[No.000]

日記以上、遺書未満。

N.0502 夢の中で見た君へ

 

 決して長いとはいえない睡眠の中で、とても長い夢を見た。夢の内容は覚えていないのだけれど、なんだか頭がすっきりとした。ただ一つ、最後にもう一人のわたしが現れて、淡々と優しく心強い言葉をかけてくれたことは覚えている。冷静に励ましてくれた。わたしは泣きそうになりながら、その話をただジッと聞いていた。

 

 こんなにも自分の形に自信が持てなくなるなんて、一体全体どうかしてる。そろそろ再開せねばならぬな運動、生きるとは身体を動かし続けることだ。どうにもこうにもやる気にならん倦怠を言い訳にして、どんどん下り坂の精神がここにある。鬱々としながらでもいい、とにかくあたまの中を空っぽにする必要があって、世間との繋がりを一時的に遮断する必要があって、独創的な発想を救出する必要があったのだ。それこそがわたしだ、無理して変えようとするから個性が悲鳴を上げている。この一過性の落下を全部夏の所為にしたいと思ったけれど、そんなことしてもなんも世界は変わらないね。

 

 なんだか自分を変えなきゃいけない、変わらなければいけない気がして焦ってジタバタしていたけれど、冷静に考えてみれば現在のままの自分で全然よかった。これまでを生きてきた証が自分自身であるし、無理して明るく振舞うことも、自ら破滅に向かうことも、そんなことに心を費やさなくてよかったんだ。変化ってやつは、自ら志願して渦の中に飛び込むことも出来るけど、自分には合っていないやり方だった。それよりも、気が付いたら変わってた、ぐらいの感じがちょうど良い。気が付いたら毎日ブログを書くようになっていた、黒い服ばかりを着るようになっていた、持ち物が少なくなっていた。あくまでも、変わろうとか、やってみようみたいな感情は小さなアクセントであって、その流れに身を任せる内に、知らない場所へ辿り着いていた。このぐらいの感覚が好ましく思う。なんとなく、ピアスを開けたいなとか。

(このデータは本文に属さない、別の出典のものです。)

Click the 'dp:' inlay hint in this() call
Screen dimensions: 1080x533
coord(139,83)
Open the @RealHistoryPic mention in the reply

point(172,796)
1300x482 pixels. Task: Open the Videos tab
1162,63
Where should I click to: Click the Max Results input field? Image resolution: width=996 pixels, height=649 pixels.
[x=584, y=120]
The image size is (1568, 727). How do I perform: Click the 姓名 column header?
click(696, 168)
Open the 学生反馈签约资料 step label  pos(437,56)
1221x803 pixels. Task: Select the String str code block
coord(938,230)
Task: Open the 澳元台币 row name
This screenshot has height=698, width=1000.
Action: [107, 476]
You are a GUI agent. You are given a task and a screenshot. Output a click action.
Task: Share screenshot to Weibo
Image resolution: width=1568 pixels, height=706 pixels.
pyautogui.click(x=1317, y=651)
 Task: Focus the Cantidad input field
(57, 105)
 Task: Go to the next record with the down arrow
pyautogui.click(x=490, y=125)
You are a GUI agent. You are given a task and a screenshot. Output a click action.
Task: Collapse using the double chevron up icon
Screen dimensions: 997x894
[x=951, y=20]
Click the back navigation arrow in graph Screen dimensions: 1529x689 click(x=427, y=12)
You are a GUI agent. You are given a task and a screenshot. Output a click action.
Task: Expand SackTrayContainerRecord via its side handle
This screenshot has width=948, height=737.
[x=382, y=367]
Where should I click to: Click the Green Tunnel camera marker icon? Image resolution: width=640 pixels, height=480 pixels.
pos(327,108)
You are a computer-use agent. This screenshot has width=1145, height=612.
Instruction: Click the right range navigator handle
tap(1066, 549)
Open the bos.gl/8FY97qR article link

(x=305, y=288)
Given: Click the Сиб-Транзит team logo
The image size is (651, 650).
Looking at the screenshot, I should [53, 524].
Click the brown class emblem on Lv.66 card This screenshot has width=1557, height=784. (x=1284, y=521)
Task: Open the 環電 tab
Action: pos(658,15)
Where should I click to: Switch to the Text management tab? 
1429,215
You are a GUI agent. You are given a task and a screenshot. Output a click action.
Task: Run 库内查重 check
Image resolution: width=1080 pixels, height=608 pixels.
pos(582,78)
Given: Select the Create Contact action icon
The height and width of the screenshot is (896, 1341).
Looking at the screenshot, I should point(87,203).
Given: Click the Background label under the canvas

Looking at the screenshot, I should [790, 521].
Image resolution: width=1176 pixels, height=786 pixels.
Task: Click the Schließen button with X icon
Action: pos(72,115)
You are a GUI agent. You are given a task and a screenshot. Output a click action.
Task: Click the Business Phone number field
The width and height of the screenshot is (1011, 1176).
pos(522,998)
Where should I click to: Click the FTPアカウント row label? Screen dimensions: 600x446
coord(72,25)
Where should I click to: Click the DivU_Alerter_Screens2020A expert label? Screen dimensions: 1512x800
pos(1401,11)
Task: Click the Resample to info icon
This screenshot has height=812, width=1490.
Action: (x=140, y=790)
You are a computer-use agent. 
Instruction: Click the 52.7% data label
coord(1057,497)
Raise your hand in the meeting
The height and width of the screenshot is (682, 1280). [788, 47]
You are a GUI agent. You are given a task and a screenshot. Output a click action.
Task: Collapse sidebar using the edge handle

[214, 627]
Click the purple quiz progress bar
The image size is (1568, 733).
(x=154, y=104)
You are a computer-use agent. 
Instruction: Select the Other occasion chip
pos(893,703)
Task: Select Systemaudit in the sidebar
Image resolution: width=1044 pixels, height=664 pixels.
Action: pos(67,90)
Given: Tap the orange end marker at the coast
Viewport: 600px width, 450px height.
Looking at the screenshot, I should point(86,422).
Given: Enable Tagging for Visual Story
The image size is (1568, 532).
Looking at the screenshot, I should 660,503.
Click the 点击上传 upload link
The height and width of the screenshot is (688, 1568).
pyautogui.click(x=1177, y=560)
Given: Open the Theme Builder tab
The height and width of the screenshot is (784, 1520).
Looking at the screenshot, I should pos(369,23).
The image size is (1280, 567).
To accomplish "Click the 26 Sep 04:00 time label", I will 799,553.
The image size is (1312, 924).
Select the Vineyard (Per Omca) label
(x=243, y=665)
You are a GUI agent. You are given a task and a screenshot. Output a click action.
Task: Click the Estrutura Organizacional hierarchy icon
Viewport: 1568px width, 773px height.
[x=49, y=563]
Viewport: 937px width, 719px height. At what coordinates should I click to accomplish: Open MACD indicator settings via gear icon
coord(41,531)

なんとなく、京都に行きたいなとか。そんな直感をなぞりながら、もっと緩やかに生きてみればいい。その果てに見えるのはどんな景色? 何も変わらないままの自分がいたとしても、いまこの瞬間はそれが正解だということです。少し落ち着いて冷静に、あたまを解放してやりたい気持ち。

 

 気が付いたら誰もいなくなっていた、とか。そんな変化も起こり得る人生だけど、その中で現在の自分は何をどのように感じている? その場でずっと泣いていても、誰もいないままで空しいね。違う場所に向かって歩き出すことで、知らない誰かに会うことができる。過去への執着こそがあたまの中を煩雑にしている。いまこの瞬間を、しっかりと生きてみたいものです。